South Callaway R-II High School, most commonly known as South Callaway High School, South Callaway, SoCal, or SCHS, is a public high school located in Mokane, Missouri, United States. It provides education for students in grades 912. The school is part of the South Callaway R-II School District, all located on the same campus in Mokane, and is the only high school in the district. The school colors are blue and white. The school was opened in 1959.

Enrollment 
According to numbers at MSHSAA, the school currently enrolls 323 students from the surrounding communities in the southeast corner of the county, including Mokane, Steedman, Portland, Tebbetts, Hams Prairie, and Fulton.
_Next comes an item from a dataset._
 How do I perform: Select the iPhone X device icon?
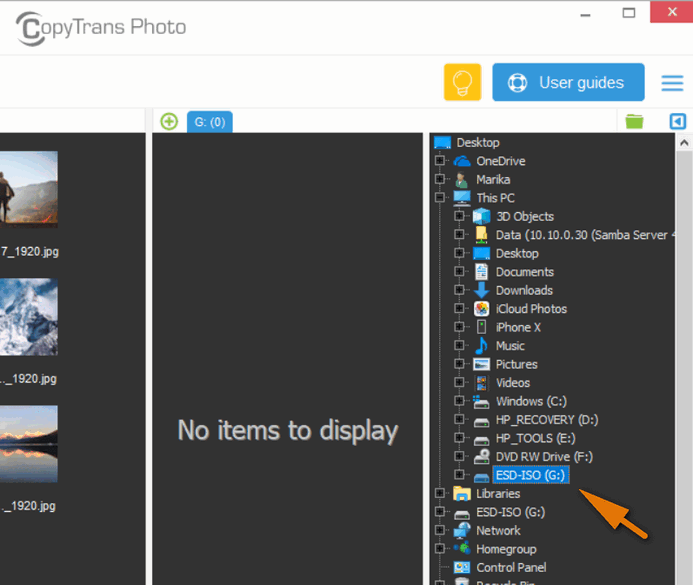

Other high schools in the county are comparable or larger in size, with New Bloomfield serving 209 students in the southwest, North Callaway serving 498 in the north, and Fulton with an enrollment of 796 in the Fulton area.

These numbers reflect enrollment data from the 2006-2007 school year, used to facilitate athletic classification.

Curriculum 
South Callaway offers a curriculum that includes standard subjects as well as varied electives for students. All classes listed in bold below are offered as dual credit courses through Central Methodist University.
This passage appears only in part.